It seemed too good to be true — a $4.99 cellphone app that could help you figure out if moles growing on your body were cancerous.
And according to the Federal Trade Commission, that’s exactly what “Mole Detective” was: too good to be true.
A lawsuit filed by the FTC Monday alleges that two Chicago-based firms that marketed the iPhone and Android app violated federal advertising rules, by making untrue or unsubstantiated claims about its effectiveness in determining the risk of melanoma.
The firm, which developed the app, New Consumer Solutions, and its owner, Kristi Zuhlke Kimball, have agreed to settle the case, but another, which bought the rights to it, L Health Ltd., plans to fight the suit, the FTC says.
The app was available on the Apple app store and the Android Google Play marketplace from January 2013 until December 2013, raking in at least $50,000 in sales, the feds say.
Users were supposed to use the cellphone’s camera to photograph moles on their body. The app would then use algorithms to analyze photos to determine the risk that the moles could be cancerous.
“Early detection is critical,” one advertisement for the app read. “Mole Detective helps you to detect skin cancer earlier by helping you track the top five symptoms of the cancer right at home.”

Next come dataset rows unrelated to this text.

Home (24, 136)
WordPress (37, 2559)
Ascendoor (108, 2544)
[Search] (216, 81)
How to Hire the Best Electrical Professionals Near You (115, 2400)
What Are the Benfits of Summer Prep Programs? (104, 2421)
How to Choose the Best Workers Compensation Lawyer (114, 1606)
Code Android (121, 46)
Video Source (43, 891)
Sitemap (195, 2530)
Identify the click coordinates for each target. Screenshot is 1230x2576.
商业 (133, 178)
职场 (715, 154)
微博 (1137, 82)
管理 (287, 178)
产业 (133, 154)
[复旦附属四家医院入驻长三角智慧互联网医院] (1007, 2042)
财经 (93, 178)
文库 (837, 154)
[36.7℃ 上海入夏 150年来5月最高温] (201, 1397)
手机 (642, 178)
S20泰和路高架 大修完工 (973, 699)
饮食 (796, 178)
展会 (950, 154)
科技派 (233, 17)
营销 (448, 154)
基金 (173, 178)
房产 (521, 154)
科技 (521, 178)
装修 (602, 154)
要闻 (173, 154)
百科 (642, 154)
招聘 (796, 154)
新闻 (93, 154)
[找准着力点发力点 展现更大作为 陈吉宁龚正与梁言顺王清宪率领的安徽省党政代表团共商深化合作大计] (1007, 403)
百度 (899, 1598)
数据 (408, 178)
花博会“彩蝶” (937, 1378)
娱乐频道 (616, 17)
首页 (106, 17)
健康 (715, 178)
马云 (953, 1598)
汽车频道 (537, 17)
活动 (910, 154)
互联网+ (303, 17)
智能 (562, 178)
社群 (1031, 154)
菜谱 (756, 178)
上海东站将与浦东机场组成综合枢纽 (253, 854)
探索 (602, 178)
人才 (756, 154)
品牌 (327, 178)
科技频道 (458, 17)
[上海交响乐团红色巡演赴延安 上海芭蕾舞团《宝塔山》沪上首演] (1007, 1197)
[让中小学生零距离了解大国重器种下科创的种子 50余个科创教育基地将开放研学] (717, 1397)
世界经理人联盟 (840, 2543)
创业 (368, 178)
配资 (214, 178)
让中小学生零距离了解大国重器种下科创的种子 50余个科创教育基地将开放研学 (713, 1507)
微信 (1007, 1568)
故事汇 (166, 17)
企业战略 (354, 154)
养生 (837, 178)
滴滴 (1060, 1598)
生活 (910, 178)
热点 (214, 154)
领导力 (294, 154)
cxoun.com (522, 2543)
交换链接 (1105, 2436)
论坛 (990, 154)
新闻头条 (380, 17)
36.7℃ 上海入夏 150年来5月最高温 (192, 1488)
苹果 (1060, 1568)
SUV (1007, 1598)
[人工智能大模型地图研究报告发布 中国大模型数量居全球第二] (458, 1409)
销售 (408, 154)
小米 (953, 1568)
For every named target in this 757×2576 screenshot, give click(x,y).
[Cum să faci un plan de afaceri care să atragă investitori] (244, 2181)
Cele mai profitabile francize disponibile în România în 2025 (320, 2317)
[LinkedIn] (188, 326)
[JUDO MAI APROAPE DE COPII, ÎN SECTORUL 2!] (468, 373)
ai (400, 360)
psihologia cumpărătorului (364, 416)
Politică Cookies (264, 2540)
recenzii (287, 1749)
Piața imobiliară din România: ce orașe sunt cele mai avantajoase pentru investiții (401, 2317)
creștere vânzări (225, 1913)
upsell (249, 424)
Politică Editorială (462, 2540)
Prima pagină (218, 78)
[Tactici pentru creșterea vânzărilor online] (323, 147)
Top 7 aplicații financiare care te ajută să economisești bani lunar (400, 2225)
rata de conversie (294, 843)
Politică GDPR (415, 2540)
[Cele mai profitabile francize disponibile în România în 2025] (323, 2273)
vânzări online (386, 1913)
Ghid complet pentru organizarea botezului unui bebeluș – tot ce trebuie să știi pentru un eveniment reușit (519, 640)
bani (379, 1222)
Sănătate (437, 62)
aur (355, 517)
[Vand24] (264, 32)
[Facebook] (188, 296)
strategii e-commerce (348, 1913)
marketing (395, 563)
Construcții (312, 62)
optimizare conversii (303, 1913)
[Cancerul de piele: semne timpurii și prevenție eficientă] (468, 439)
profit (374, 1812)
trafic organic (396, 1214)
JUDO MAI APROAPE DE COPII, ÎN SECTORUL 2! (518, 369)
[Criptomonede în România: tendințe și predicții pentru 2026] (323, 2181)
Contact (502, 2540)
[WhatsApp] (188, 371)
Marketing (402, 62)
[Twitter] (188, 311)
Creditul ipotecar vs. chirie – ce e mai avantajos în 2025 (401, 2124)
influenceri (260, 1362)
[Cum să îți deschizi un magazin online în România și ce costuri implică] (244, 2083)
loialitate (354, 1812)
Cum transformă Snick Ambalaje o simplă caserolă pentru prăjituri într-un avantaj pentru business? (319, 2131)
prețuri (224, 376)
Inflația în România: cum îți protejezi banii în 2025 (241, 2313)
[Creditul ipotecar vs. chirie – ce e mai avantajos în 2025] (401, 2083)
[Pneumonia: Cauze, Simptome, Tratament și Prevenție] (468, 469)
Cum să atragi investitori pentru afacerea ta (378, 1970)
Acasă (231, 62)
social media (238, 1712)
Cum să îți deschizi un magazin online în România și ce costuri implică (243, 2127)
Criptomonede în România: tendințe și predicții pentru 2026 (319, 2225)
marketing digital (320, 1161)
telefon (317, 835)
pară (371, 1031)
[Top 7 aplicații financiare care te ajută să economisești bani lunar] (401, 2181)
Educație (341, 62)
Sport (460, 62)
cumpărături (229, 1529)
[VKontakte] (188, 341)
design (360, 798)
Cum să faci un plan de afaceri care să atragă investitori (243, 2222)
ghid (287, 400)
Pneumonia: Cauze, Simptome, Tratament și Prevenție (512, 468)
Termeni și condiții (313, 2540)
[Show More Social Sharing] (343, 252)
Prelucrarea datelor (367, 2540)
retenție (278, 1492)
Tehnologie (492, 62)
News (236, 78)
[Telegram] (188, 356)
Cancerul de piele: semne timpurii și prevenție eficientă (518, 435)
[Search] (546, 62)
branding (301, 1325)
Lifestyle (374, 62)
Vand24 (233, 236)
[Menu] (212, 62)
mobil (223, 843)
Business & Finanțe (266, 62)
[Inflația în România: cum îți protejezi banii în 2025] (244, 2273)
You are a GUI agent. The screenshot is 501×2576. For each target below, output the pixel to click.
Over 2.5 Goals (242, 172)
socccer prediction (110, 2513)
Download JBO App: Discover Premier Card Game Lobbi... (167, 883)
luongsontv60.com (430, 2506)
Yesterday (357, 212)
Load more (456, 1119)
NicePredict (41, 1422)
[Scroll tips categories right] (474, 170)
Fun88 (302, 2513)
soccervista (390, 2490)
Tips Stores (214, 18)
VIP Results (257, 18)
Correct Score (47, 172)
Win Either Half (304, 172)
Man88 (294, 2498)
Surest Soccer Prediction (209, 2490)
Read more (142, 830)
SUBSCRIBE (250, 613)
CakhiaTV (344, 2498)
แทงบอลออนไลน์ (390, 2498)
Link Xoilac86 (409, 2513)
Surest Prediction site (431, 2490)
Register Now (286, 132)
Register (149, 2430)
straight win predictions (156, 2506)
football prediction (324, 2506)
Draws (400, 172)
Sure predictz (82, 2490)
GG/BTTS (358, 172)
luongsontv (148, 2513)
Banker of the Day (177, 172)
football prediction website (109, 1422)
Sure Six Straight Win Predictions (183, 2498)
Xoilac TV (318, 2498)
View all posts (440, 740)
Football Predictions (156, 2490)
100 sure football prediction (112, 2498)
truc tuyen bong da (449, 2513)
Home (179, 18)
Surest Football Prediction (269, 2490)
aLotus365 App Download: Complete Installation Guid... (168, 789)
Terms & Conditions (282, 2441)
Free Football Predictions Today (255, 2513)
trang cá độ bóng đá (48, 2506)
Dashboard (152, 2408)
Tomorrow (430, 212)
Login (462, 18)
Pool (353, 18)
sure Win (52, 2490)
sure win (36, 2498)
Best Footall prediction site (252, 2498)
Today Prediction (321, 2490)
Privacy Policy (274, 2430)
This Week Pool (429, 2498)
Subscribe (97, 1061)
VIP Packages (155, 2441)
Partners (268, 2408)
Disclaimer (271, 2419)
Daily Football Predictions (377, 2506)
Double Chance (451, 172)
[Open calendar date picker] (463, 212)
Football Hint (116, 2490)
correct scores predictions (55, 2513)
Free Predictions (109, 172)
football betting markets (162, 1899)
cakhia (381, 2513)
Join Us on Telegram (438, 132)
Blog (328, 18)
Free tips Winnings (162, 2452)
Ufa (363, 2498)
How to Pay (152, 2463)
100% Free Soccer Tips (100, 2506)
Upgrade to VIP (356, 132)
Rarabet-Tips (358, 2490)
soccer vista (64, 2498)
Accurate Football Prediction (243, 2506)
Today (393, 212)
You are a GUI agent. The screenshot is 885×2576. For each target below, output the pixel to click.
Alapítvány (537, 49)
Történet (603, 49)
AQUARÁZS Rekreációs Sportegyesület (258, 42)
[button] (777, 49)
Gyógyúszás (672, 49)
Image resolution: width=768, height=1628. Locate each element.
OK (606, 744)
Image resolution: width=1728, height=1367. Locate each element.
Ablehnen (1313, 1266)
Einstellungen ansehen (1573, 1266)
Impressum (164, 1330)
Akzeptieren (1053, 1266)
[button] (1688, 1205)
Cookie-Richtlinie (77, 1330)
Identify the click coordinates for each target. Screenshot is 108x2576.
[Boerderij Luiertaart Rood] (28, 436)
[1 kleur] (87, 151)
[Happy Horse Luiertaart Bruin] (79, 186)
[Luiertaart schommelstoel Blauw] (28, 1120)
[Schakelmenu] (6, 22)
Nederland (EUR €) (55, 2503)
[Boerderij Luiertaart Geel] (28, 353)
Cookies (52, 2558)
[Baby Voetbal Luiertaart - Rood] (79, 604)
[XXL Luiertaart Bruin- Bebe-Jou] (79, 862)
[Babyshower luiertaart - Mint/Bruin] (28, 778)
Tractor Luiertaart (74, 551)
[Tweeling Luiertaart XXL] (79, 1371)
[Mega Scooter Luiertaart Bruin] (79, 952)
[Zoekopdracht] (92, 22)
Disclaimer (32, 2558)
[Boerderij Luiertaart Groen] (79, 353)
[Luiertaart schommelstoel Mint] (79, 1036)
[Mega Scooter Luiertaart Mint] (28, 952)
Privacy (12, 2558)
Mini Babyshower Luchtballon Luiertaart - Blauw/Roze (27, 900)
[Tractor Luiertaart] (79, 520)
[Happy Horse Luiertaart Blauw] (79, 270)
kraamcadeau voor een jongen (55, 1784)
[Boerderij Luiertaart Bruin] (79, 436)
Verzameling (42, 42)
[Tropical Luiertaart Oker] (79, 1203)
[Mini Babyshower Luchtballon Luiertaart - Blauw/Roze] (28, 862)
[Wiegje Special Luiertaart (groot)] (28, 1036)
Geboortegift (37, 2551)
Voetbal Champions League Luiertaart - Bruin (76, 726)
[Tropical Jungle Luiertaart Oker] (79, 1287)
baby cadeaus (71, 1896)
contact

Though the makers of the app included disclaimers that users should always defer to the judgment of a medical professional, the FTC says their claims about the app’s effectiveness still crossed the line.
“Truth in advertising laws apply in the mobile marketplace,” said Jessica Rich, director of the FTC’s Bureau of Consumer Protection. “App developers and marketers must have scientific evidence to support any health or disease claims that they make for their apps.”
Reached Monday afternoon, Kimball declined to comment.
The settlement with Kimball and her company prohibits them from claiming that a device, such as an app, can detect or diagnose melanoma, “unless the representation is truthful, not misleading, and supported by competent and reliable scientific evidence in the form of human clinical testing of the device.”
It also prohibits them from making any other misleading or unsubstantiated health claims about a product or service, and requires them to pay back $3,930.
Avron Boris Lasarow, who runs L Health — a U.K. business whose U.S. base is in Chicago — also was named in the suit. In an emailed statement, Lasarow said he bought the rights to the app in good faith, believing that it did not violate advertising law.
He added that it got a lot of downloads after it was featured on the Dr. Oz show, but that the app, which has not been available since the FTC investigation began, always came with a warning that “it should be used for educational purposes only.”
The Georgia-based makers of a similar app, called MelApp, also settled with the government in a related case, the FTC announced Monday.